病灶清除術是所有脊柱結核手術的基礎, 徹底清除膿液、乾酪樣壞死物、結核肉芽、死骨、竇道及相應椎間盤,椎管減壓解除脊髓壓迫, 使抗結核藥物滲透至病椎並達有效濃度,促進病灶癒合。有學者主要將脊柱結核硬化壁的4mm切除[18],這勢必要犧牲一些亞正常骨,有加重脊柱不穩的可能,因此所謂的“徹底”是相對的[13],儘可能清除結核病灶組織,儘可能保留健康和亞健康組織,不可為了徹底一味擴大切除,也不能為了保留組織而遺留結核病灶。

結核病灶的徹底清除是脊柱結核手術治療成功的關鍵,術者應根據術前影像學資料,充分評估術中可能遇到的問題及處理對策,重點把握:充分引流出膿液,特別要注意分隔膿腫、相鄰膿腫的引流;刮除、切除、咬除、鑿除相結合,把壞死椎間盤、終板和骨組織切除,膿腫壁以及部分孔洞內的壞死組織反覆用刮匙刮除,直到創面點狀出血;反覆擦拭,對於較大的膿腫壁,幹紗布反覆擦拭,對去除壞死組織特別有效;加壓沖洗創面,應用無菌雙氧水、甲硝唑溶液、生理鹽水等反覆加壓沖洗,可降低區域性細菌量,使創腔更為清潔。

病灶清除的入路應首選前路病灶清除,因為脊柱結核主要侵及前、中柱,前路病灶清除可以在直視下完成,更直接、 合理、更徹底,特別是利於處理椎旁膿腫和流注膿腫。

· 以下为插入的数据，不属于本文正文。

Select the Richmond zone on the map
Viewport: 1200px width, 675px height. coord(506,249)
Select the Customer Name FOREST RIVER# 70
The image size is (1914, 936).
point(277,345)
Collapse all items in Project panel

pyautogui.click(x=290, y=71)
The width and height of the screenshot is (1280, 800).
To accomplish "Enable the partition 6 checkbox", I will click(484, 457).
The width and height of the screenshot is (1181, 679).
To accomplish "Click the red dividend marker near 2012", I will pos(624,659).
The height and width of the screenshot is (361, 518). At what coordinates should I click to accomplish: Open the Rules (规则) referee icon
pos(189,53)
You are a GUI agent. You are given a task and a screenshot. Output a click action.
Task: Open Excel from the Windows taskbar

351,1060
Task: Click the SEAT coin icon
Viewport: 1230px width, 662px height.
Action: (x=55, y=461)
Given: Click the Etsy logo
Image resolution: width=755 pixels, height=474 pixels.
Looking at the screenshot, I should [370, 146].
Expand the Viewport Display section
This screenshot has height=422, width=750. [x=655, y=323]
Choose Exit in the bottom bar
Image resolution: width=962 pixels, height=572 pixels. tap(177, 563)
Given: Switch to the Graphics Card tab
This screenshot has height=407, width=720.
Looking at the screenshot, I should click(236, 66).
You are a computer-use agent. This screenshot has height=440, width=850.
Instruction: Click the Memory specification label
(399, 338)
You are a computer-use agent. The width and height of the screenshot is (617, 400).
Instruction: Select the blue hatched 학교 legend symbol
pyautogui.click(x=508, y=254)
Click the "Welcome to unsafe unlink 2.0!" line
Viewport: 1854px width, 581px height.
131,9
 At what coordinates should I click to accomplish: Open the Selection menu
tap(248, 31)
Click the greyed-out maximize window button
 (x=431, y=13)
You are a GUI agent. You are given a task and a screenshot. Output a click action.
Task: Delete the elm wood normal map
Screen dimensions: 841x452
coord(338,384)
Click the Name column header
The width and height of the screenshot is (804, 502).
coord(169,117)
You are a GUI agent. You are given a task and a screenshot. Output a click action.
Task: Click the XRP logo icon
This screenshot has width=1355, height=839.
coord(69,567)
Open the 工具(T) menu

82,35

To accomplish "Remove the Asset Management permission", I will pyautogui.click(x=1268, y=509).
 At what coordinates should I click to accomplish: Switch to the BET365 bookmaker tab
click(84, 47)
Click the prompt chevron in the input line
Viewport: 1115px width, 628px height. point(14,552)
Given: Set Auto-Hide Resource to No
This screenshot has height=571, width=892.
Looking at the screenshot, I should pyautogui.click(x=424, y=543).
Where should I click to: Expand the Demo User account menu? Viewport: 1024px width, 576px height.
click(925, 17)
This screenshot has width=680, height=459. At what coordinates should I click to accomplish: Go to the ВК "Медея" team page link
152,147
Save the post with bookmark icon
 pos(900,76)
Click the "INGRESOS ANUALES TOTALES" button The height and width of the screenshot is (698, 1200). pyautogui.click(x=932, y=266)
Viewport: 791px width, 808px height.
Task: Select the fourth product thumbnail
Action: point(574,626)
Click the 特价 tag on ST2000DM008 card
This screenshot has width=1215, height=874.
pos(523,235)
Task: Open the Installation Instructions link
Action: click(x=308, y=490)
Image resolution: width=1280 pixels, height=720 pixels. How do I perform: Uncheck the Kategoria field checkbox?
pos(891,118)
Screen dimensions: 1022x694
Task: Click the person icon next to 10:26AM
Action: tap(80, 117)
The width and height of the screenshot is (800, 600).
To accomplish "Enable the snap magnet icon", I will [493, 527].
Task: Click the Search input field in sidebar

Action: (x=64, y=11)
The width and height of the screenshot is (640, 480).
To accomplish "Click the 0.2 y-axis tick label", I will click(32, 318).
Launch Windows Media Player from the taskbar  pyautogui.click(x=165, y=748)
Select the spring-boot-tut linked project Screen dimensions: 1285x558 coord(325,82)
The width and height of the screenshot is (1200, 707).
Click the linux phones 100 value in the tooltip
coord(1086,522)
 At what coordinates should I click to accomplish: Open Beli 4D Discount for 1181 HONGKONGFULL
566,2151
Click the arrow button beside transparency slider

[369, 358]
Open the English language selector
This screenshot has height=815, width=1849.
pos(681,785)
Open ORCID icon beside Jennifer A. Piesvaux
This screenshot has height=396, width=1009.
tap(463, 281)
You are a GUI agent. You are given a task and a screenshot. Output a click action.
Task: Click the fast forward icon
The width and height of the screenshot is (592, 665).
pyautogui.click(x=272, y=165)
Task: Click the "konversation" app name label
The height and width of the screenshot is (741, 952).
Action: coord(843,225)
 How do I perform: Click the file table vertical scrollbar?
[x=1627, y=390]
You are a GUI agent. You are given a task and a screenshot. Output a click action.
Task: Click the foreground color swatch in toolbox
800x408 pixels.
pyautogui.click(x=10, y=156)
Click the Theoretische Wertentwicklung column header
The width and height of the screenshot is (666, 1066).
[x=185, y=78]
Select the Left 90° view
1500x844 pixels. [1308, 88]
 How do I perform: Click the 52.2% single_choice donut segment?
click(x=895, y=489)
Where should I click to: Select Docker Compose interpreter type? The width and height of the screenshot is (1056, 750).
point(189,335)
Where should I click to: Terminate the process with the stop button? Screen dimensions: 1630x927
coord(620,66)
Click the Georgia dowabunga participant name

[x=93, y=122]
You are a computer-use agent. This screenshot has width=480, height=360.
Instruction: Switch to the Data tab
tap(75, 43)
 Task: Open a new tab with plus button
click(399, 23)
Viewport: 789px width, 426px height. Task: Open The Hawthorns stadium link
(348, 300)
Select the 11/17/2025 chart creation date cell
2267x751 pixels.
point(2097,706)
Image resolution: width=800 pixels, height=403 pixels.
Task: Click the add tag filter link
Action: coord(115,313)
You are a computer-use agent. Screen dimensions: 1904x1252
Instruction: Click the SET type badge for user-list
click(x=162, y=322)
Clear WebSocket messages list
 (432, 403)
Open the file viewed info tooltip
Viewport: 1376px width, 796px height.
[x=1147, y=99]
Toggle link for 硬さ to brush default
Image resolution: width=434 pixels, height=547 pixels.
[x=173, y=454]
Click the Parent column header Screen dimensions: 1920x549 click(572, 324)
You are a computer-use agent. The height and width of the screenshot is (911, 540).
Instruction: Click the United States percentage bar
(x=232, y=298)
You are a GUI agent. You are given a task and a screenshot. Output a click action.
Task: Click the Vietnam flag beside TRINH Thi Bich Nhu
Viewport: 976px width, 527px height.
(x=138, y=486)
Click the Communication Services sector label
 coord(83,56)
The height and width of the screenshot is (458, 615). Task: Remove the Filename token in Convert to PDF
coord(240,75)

對於脊柱穩定性較好、無明顯後凸畸形、病灶清除後骨缺損較小的患者,單純病灶清除術不失為一種有效的手術方式。

5.2 病灶清除術+植骨融合術

該手術方式的應用越來越少,韓國偉等[19]近期報告39例,採用前路病灶清除、脊髓減壓、字型髂骨(或肋骨)植骨術,隨訪12-72 個月,所有患者X 片均顯示植骨塊密度和位置無變化,骨小樑通過融合區或有明顯骨痂與相鄰椎體骨性癒合,脊柱後凸畸形手術前後無明顯改善,Cobb角丟失0°-25°,平均6°。植骨的目的在於最大限度恢復被結核破壞了的脊柱正常序列及其生理彎曲,穩定脊柱和減少畸形,但存在著植骨不牢、容易滑脫移位、需要長期臥床、融合率低、併發症多等不足。

5.3 病灶清除術+植骨融合術+內固定術

包括一期前路病灶清除植骨加前路椎體內固定術,一期後路病灶清除加後路椎弓根內固定術,一期前路病灶清除植骨加後路椎弓根內固定術,分期前路病灶清除植骨加後路椎弓根內固定等,一期手術方式已被大多數學者認同,但採取前路還是後路或者前後路聯合手術仍存在較大爭議。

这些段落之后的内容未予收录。